Spazzando subito il campo da ipotesi, paure e aspettative, possiamo affermare, senza ombra di essere smentiti, che questo è l’album ispirato, potente, variegato, che ci si aspettava dai Dimmu Borgir.
“Slaves of the World” continua sul sentiero tracciato dal precedente “Vermin”, ma non si limita a battere la strada già esistente, la raffina e la migliora. La proposta musicale è, bene o male, sempre la stessa: black metal impreziosito da qualche rado passaggio di tastiera, mai invasivo, ma soprattutto valanghe di riff al vetriolo che pescano ora dal black, ora dal death svedese, ora dal thrash della bay area. Sopra a tutto questo, la sezione ritmica di Peter Wildoer dona maggiore spessore ai brani realizzando canzoni con molti cambi di tempo e anche qualche passaggio metricamente al limite del prog (ad esempio nella titletrack “Slaves of the World” posta in apertura del disco).
Benchè le influenze siano diverse e sfaccettate, però, il risultato finale è estremamente unitario e convincente, ogni song è perfettamente nello stile degli Old Man’s Child, risultando originale e personale, ma anche la somma di una serie di elementi estremamente diversi tra loro. I momenti in cui dai riff di chitarra sembrano poi emergere rimandi, più o meno diretti, agli Slayer, l’effetto è quello di un gustoso omaggio, invece di una sterile scopiazzatura.
Partiti da un black metal piuttosto scolastico, gli Old Man’s Child si sono evoluti, disco dopo disco, in una creatura sempre più interessante e sfaccettata, ma soprattutto sempre più originale.

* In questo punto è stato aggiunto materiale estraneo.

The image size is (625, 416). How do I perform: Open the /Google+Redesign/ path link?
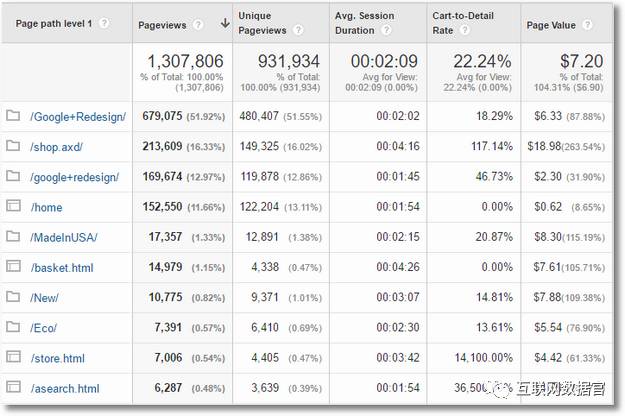point(78,117)
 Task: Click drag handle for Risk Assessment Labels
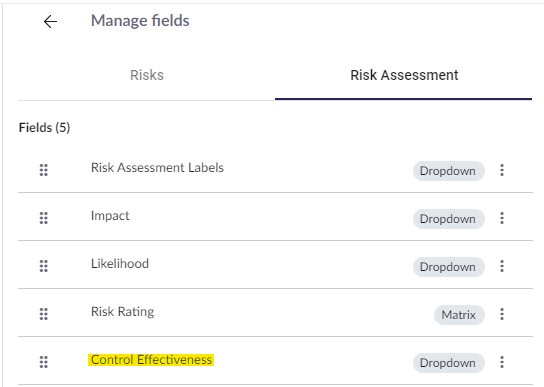(44, 170)
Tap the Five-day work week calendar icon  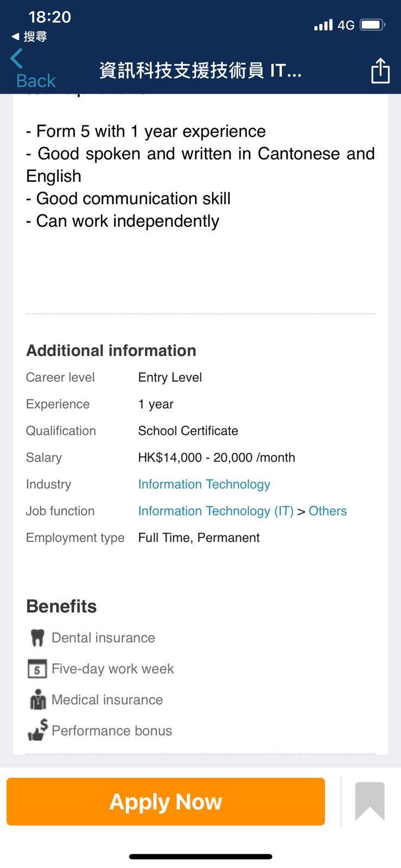click(37, 669)
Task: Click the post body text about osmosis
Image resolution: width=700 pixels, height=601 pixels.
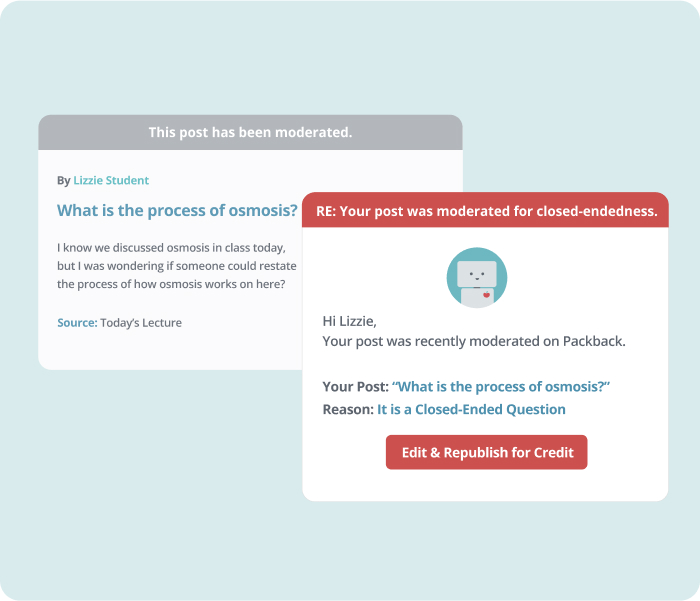Action: [x=177, y=266]
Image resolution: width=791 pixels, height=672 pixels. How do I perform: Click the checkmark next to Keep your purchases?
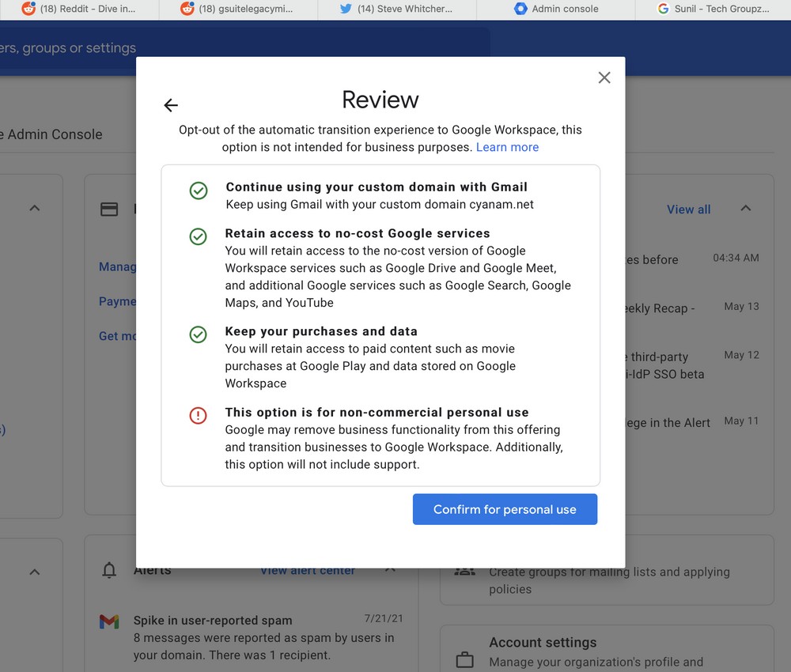click(199, 334)
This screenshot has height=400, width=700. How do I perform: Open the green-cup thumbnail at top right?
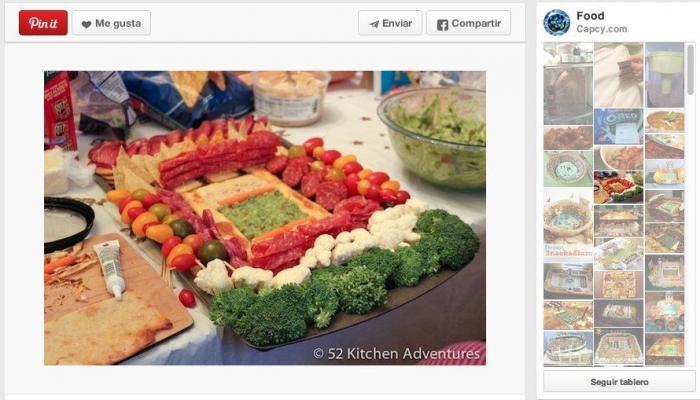pos(665,75)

Sottovalutarli sarebbe un gravissimo errore, già ora sono una delle realtà più valide del movimento, ma in futuro, se dovessero continuare il cammino che hanno intrapreso da alcuni album a questa parte, potrebbero diventare uno dei principali nomi di riferimento del black.
Sotto il profilo della produzione non c’è molto da segnalare se non per degli elogi. Affidata nuovamente a Fredrik Nordstrom dei Fredman Studio (come per gli ultimi “In Defiance of Existence” e “Vermin”), colpisce nel segno facendo suonare l’album sempre carico, potente, ma a tratti anche oscuro e sottilmente inquietante.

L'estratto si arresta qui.